Founders first. Seed funds are all founders first. This is pretty intuitive as you rely on those running the business to execute.
Traction. Seed funds are largely not traction focused because it is too early to measure traction, but they like to see that customers appreciate the value proposition.
Fun fact: The early vision for Andreessen Horowitz was to build a seed fund, but that quickly morphed, according to Ted Wang who launched the Series Seed documents backed by Marc Andreessen.
Highlights From The Seed Investors
1: Jeff Clavier, Founder Uncork Capital
On the wave of new funds
“I think this is a natural progression. We shared our playbook. We gave out the sense that it is easy to raise funds and build a firm. Your job is to return cash 4 or 5 times. I have a hard time seeing all 600 firms being able to return capital. If you are in the right deals, you can do well.”
On the early days in seed
“First Round and True Ventures had raised their first fund. True Ventures and First Round had a team. I was a solo GP. Mike Maples (Floodgate) started around the same time. In 2008 and 2009 we were working together as a group of five to seven firms, and syndicating deals. I remember when FitBit raised a $2 million seed round which was a big deal. That now would be considered a small seed.”
On exit ratios
“About 30 to 40 go bust, 30 to 40 return cash, and the final third return 4-, 5- or 10-x. Some companies will return the whole fund. Big exits are the power law of venture. Fitbit and SendGrid returned the fund once or twice. Those are the homeruns you need.”
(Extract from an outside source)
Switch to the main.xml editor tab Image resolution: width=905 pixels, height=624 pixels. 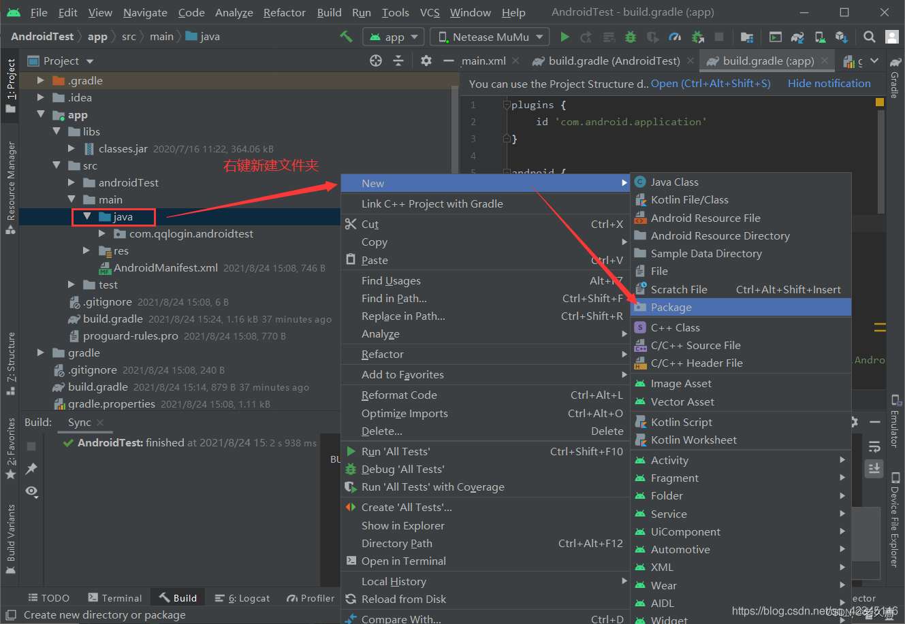[483, 61]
2: Susan Lyne, Co-founder BBG Ventures
On the female consumer
“I’ve always been focused on the female consumer. Women are the dominant consumer, we always have been. We are responsible for 85 percent of commerce, and not just the obvious areas – fashion and beauty, which I think people expect. Women make the final decision on what house you’re going to buy, and what health plan you’re going to use and a hundred other things. So to me, the idea of backing really smart entrepreneurs who intuitively understood the end-user, that female consumer, was going to be a competitive advantage.”
On female fundraising
“I think the issue is pretty simple. This is an industry that has always run on relationship networks. You get in to see a great VC, or a team of people because you get a warm introduction. If women are not part of your network, you’re just at a big disadvantage, but I do think that’s starting to change. We’ve seen a lot of legacy VCs add a female partner this year and I think that’s in part because there’s been a lot of noise about it, but I also think it’s because they’re starting to realize that they could be missing out on significant companies if they don’t have those networks, so there’s more of a focus. And I think with initiatives like All Raise, you’re going to see more of that.”
On the pipeline issue
“We have seen over 4,000 companies since we launched. So there’s clearly not a dearth of companies being founded by women. We haven’t actually met with all those, but well over 4,000 have reached out to us or been introduced to us. That’s really limited by the fact that we are two partners and there are companies we miss, so I know there is no lack of companies out there.”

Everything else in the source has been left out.